Avant de se rendre au Congo pour rencontrer le FDLR en février 2002,
Kajeguhakwa aurait demandé à l'Union des Forces
Démocratiques Rwandaises-UFDR- (l'alliance entre le Rassemblement pour le
Retour des Réfugiés et la Démocratie-RDR et les Forces de Résistance pour la
Démocratie-FRD) de le mandater officiellement comme médiateur (comme cela
aurait été fait dans d'autres organisations). La direction de l'UFDR lui aurait
demandé de commencer par présenter son projet pour qu'il soit examiné, afin que
l'UFDR sache avec qui il allait s'allier, les orientations et les principes
politiques qui seraient suivis, etc.
« Nous ne sommes pas opposés aux
alliances parce qu'un des objectifs de l'UFDR c'est justement l'unité d'action
au sein de l'opposition démocratique.

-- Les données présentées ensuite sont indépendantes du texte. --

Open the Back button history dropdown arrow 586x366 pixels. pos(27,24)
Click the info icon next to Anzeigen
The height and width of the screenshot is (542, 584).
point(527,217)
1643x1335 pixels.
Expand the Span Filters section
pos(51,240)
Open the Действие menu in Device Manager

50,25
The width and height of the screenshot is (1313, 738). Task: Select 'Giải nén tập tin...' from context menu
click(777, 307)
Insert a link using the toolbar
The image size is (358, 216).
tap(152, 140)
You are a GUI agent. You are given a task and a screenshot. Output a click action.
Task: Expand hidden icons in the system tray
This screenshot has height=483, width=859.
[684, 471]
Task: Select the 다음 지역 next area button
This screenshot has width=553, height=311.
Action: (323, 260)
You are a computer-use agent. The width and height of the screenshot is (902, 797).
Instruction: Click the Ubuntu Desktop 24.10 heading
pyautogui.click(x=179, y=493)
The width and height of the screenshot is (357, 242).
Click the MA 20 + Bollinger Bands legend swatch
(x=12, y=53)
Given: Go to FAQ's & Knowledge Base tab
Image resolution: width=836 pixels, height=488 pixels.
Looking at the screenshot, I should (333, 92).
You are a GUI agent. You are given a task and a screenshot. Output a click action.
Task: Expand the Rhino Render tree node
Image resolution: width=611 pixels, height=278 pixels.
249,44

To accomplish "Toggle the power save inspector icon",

Mais il est compréhensible que nous
n'allions pas signer un chèque en blanc sans savoir de quoi il s'agissait.
C'est pour cette raison que nous avons proposé à Kajeguhakwa de nous rencontrer
d'abord, pour en discuter, pour linformer du bilan de nos réalisations et pour
lui faire part de notre programme politique et de la façon dont nous pensons
que les problèmes de notre pays peuvent être résolus.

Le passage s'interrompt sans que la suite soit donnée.